- **Prompt**
Set down every record below exactly as written.

- **Data for this exercise**
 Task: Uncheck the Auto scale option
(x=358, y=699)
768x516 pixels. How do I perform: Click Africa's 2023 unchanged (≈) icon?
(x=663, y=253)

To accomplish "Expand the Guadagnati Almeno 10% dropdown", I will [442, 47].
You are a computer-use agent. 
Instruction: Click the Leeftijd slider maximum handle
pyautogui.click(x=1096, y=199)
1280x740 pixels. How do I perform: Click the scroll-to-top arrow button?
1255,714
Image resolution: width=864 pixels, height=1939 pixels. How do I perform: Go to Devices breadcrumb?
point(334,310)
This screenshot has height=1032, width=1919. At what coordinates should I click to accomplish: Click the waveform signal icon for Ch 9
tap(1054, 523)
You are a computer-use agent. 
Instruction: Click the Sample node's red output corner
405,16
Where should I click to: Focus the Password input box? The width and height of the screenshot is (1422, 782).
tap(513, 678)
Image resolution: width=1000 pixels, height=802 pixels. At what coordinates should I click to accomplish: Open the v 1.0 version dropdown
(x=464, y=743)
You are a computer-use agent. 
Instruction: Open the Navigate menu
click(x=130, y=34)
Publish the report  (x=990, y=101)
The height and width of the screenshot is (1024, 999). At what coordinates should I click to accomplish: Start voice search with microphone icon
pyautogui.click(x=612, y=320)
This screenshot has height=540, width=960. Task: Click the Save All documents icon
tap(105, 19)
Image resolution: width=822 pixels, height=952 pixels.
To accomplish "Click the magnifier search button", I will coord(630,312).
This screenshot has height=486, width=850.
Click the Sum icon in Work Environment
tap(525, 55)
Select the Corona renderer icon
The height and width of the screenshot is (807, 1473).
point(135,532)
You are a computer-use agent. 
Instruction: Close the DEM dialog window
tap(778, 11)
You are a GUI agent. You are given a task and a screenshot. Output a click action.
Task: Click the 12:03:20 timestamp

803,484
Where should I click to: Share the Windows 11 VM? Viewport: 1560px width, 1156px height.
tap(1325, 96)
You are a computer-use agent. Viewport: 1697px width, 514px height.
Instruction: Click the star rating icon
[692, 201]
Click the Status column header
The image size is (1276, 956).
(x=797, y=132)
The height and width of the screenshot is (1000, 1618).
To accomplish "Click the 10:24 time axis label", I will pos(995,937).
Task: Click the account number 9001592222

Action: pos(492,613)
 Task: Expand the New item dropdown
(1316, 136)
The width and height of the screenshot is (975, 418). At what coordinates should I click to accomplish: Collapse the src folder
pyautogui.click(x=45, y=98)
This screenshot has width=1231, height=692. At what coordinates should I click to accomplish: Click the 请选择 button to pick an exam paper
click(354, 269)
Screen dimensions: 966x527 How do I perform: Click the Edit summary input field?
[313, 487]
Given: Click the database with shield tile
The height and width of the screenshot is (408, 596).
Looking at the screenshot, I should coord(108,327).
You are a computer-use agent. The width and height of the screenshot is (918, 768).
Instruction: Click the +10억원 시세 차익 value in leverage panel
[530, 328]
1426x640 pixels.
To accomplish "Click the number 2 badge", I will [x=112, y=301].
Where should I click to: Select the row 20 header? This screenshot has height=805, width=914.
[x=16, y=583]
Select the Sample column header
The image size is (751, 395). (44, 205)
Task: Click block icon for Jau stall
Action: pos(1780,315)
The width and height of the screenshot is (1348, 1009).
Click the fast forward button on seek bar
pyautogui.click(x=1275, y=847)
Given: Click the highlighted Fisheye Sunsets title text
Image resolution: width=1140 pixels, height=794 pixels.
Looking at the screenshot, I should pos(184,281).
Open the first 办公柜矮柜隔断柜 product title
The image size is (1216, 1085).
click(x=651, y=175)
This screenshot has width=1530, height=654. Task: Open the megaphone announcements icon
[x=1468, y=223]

- **Response area**
 Task: Uncheck the Auto scale option
(x=358, y=699)
768x516 pixels. How do I perform: Click Africa's 2023 unchanged (≈) icon?
(x=663, y=253)

To accomplish "Expand the Guadagnati Almeno 10% dropdown", I will [442, 47].
You are a computer-use agent. 
Instruction: Click the Leeftijd slider maximum handle
pyautogui.click(x=1096, y=199)
1280x740 pixels. How do I perform: Click the scroll-to-top arrow button?
1255,714
Image resolution: width=864 pixels, height=1939 pixels. How do I perform: Go to Devices breadcrumb?
point(334,310)
This screenshot has height=1032, width=1919. At what coordinates should I click to accomplish: Click the waveform signal icon for Ch 9
tap(1054, 523)
You are a computer-use agent. 
Instruction: Click the Sample node's red output corner
405,16
Where should I click to: Focus the Password input box? The width and height of the screenshot is (1422, 782).
tap(513, 678)
Image resolution: width=1000 pixels, height=802 pixels. At what coordinates should I click to accomplish: Open the v 1.0 version dropdown
(x=464, y=743)
You are a computer-use agent. 
Instruction: Open the Navigate menu
click(x=130, y=34)
Publish the report  (x=990, y=101)
The height and width of the screenshot is (1024, 999). At what coordinates should I click to accomplish: Start voice search with microphone icon
pyautogui.click(x=612, y=320)
This screenshot has height=540, width=960. Task: Click the Save All documents icon
tap(105, 19)
Image resolution: width=822 pixels, height=952 pixels.
To accomplish "Click the magnifier search button", I will coord(630,312).
This screenshot has height=486, width=850.
Click the Sum icon in Work Environment
tap(525, 55)
Select the Corona renderer icon
The height and width of the screenshot is (807, 1473).
point(135,532)
You are a computer-use agent. 
Instruction: Close the DEM dialog window
tap(778, 11)
You are a GUI agent. You are given a task and a screenshot. Output a click action.
Task: Click the 12:03:20 timestamp

803,484
Where should I click to: Share the Windows 11 VM? Viewport: 1560px width, 1156px height.
tap(1325, 96)
You are a computer-use agent. Viewport: 1697px width, 514px height.
Instruction: Click the star rating icon
[692, 201]
Click the Status column header
The image size is (1276, 956).
(x=797, y=132)
The height and width of the screenshot is (1000, 1618).
To accomplish "Click the 10:24 time axis label", I will pos(995,937).
Task: Click the account number 9001592222

Action: pos(492,613)
 Task: Expand the New item dropdown
(1316, 136)
The width and height of the screenshot is (975, 418). At what coordinates should I click to accomplish: Collapse the src folder
pyautogui.click(x=45, y=98)
This screenshot has width=1231, height=692. At what coordinates should I click to accomplish: Click the 请选择 button to pick an exam paper
click(354, 269)
Screen dimensions: 966x527 How do I perform: Click the Edit summary input field?
[313, 487]
Given: Click the database with shield tile
The height and width of the screenshot is (408, 596).
Looking at the screenshot, I should coord(108,327).
You are a computer-use agent. The width and height of the screenshot is (918, 768).
Instruction: Click the +10억원 시세 차익 value in leverage panel
[530, 328]
1426x640 pixels.
To accomplish "Click the number 2 badge", I will [x=112, y=301].
Where should I click to: Select the row 20 header? This screenshot has height=805, width=914.
[x=16, y=583]
Select the Sample column header
The image size is (751, 395). (44, 205)
Task: Click block icon for Jau stall
Action: pos(1780,315)
The width and height of the screenshot is (1348, 1009).
Click the fast forward button on seek bar
pyautogui.click(x=1275, y=847)
Given: Click the highlighted Fisheye Sunsets title text
Image resolution: width=1140 pixels, height=794 pixels.
Looking at the screenshot, I should pos(184,281).
Open the first 办公柜矮柜隔断柜 product title
The image size is (1216, 1085).
click(x=651, y=175)
This screenshot has width=1530, height=654. Task: Open the megaphone announcements icon
[x=1468, y=223]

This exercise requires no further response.